Menekşe
Baharla birlikte nemli çayırları ve ormanları dolduran menekşeler albenili renkleri ve mis kokularıyla en çok sevilen kır çiçekleridir. Dünyanın hemen her yanma dağılmış bu bitkiler ortalama 5-10 santimetreye kadar boylanır. Bazı türleri toprağın yüzeyinde sürünen gövdeleri sayesinde yeni bitkiler
verir. Uzun saplı yaprakların arasından boy veren zarif çiçekleri mor, mavi ve eflatun gibi renklerle bezenmiştir.
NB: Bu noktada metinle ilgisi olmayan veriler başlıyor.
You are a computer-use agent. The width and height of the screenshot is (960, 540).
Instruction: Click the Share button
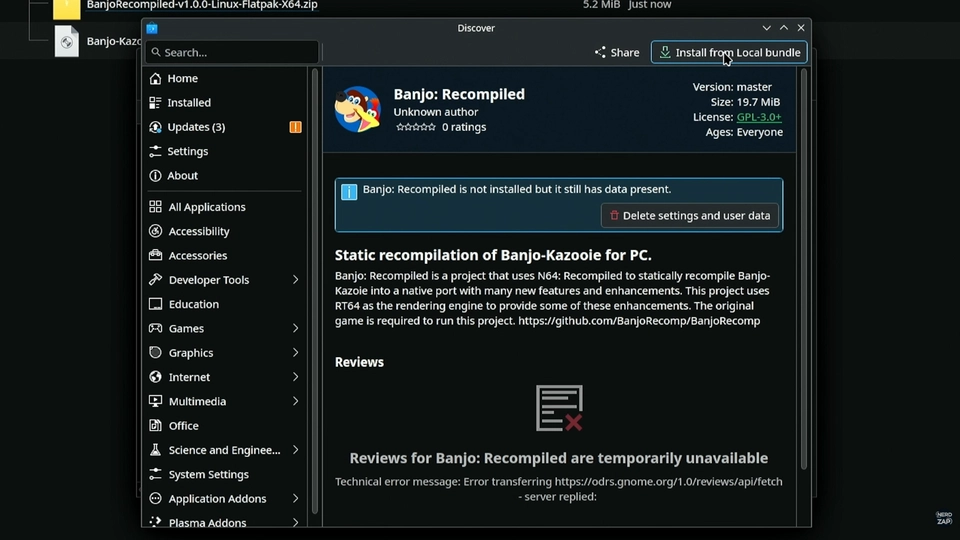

Beş taçyapraktan oluşan bu çiçeklerin taçyapraklarından ikisi geriye kıvrık olarak üstte, birer tanesi sağ ve sol yanlarda, öbürlerinden daha büyük ve arka tarafı mahmuz gibi çıkıntılı olan beşincisi ise altta yer alır. Bu çiçekler çok alımlı olmalarına karşılık tohum üretemez. Bunların görevini yaza doğru oluşan, ama hiç açılmayan çiçekler üstlenmiştir. Bu kapalı çiçeklerin içindeki erkekorganların çiçektozu dişiorgamn başçığına düşer, yani çiçek kendi kendine tozlaşır ve döllenir; böylece bitki tohum verir. Menekşelerin tohumları üç gözlü tohum kılıfları içinde yer alır.
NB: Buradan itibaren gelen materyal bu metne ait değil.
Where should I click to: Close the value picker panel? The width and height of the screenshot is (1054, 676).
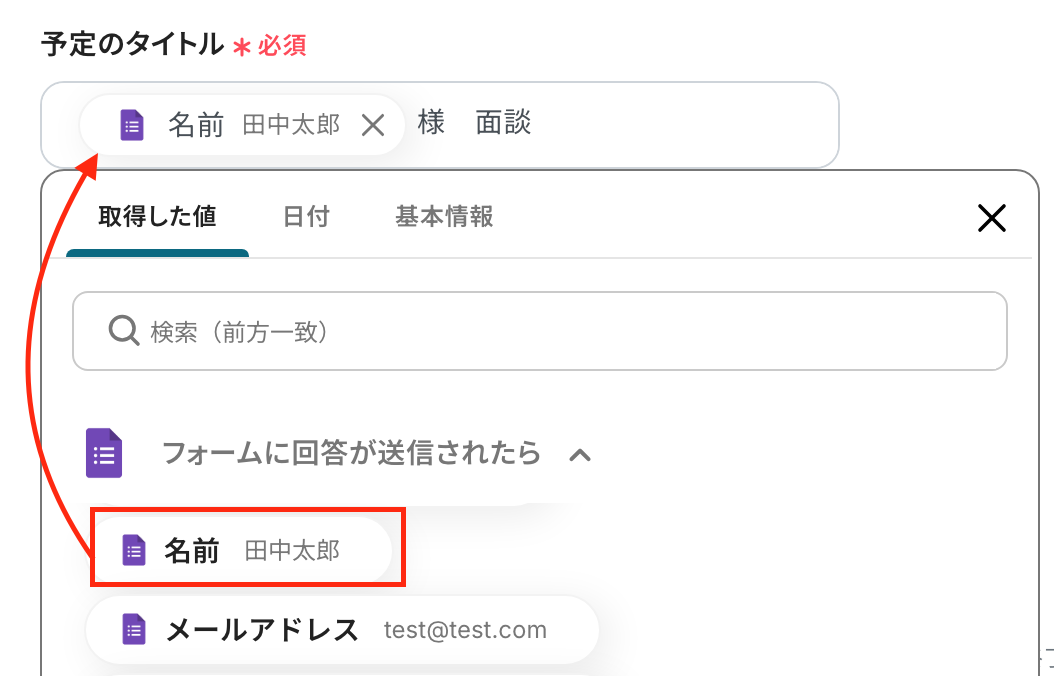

Menekşegiller (Violaceae) familyasının, Viola cinsini oluşturan bu bitkilerin 500 kadar türü vardır. Bunların bazısı biryıllık, bazısı da çokyıllık bitkilerdir. En iyi tanınan menekşe türlerinden kokulu menekşenin (Viola odorata) Türkiye, İran ve Suriye’de İS 900’den beri süs bitkisi olarak yetiştirildiği sanılmaktadır. Süs amacıyla üretilmelerinin yanı sıra Fransa ve İtalya’da parfüm sanayisinde değerli uçucu yağı (menekşe esansı) için yetiştirilmektedir. Menekşe çiçeklerinden bazı ülkelerde şerbet
ve şekerleme yapılır, yaprakları ise salata olarak yenir. Ayrıca çiçek ve yaprakların halk arasında öksürük kesici ve yumuşatıcı ilaç olarak kullanımına da rastlanır.
Gene menekşegiller familyasında yer alan hercaimenekşeler de menekşelere çok yakın akraba türlerdir. Buna karşılık, adına “menekşe” sözcüğü yakıştırıldığı halde afrika menekşelerinin gerçek menekşelerle hiçbir yakınlığı yoktur.